Problem to work on :: Return each record verbatim, images excluded.
★ ★ ★
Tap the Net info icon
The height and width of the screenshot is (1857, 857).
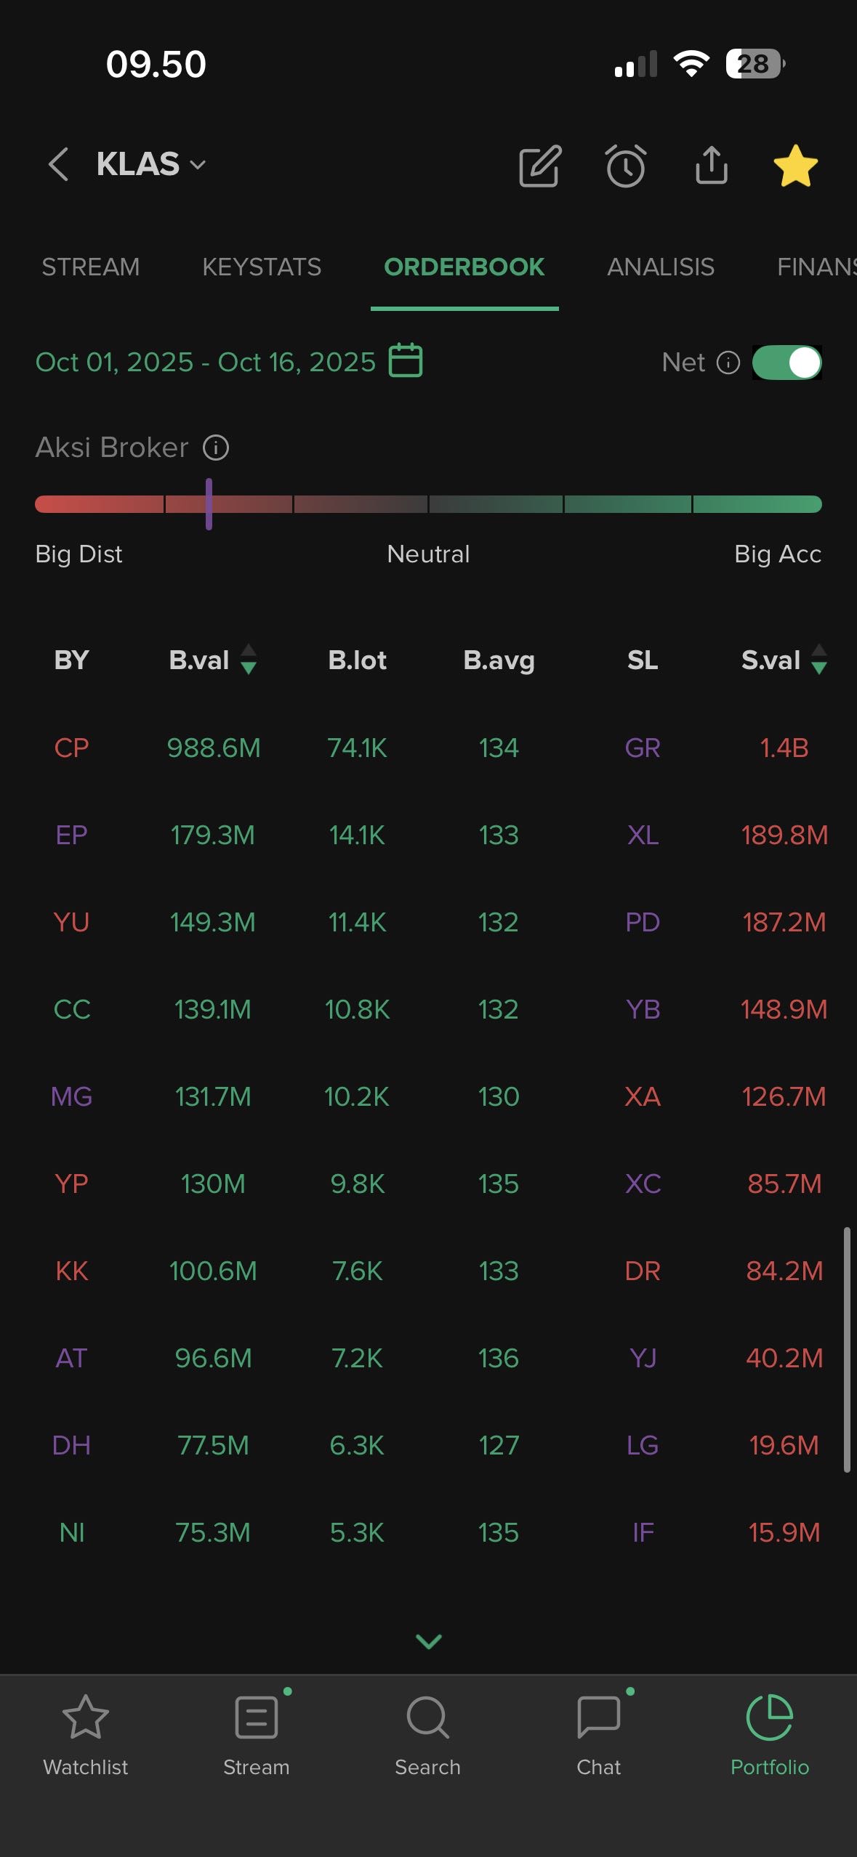pyautogui.click(x=728, y=362)
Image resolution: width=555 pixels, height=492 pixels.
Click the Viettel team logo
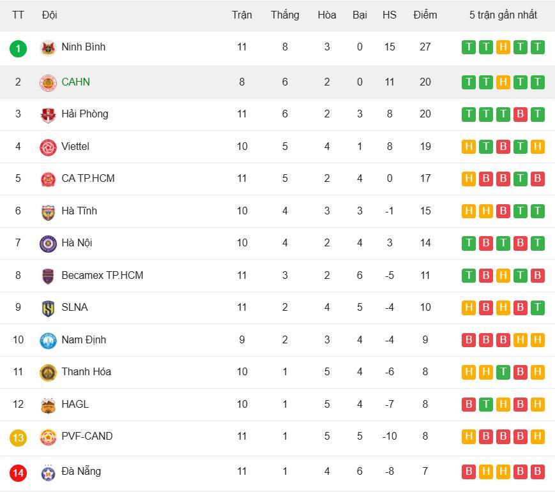tap(48, 147)
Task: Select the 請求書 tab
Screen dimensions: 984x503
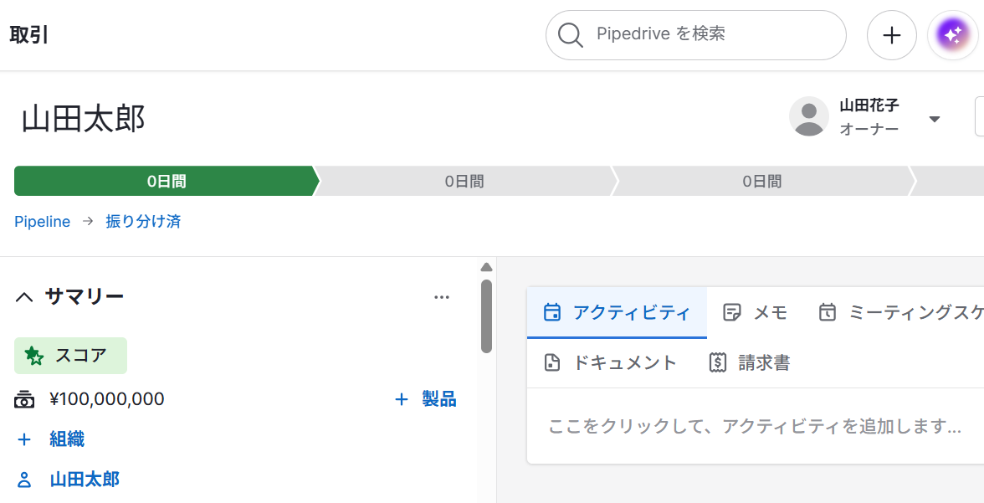Action: point(749,362)
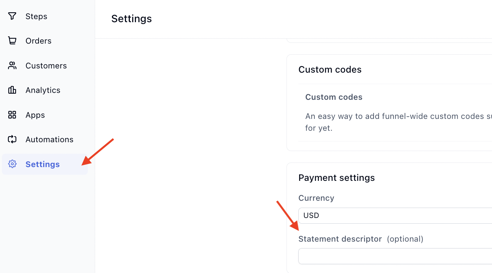Click the Statement descriptor field label
The height and width of the screenshot is (273, 492).
340,239
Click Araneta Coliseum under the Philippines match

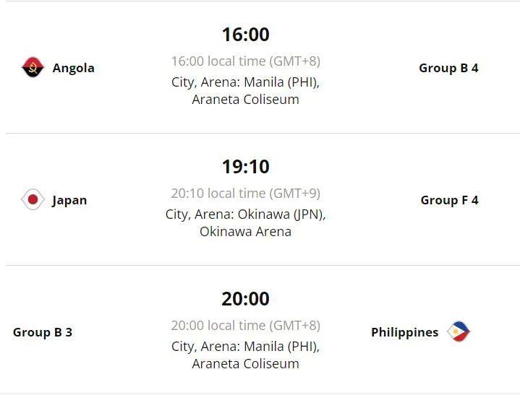point(245,363)
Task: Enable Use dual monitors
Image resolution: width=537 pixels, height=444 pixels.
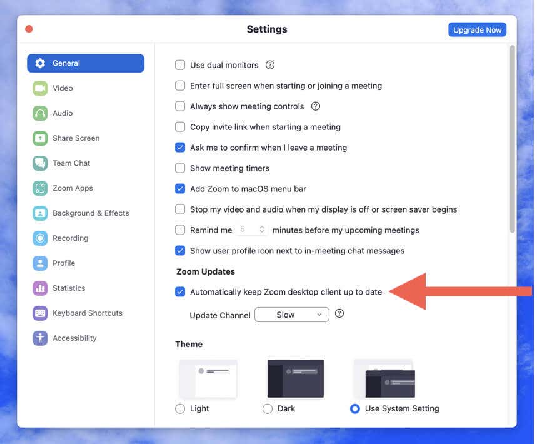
★ ★ ★
Response area ::
Tap the Net info icon
The height and width of the screenshot is (1857, 857).
pyautogui.click(x=728, y=362)
Image resolution: width=555 pixels, height=492 pixels.
Click the Viettel team logo
tap(48, 147)
Task: Select the 請求書 tab
Screen dimensions: 984x503
Action: point(749,362)
Click the Statement descriptor field label
The height and width of the screenshot is (273, 492).
340,239
Click Araneta Coliseum under the Philippines match

point(245,363)
Task: Enable Use dual monitors
Image resolution: width=537 pixels, height=444 pixels.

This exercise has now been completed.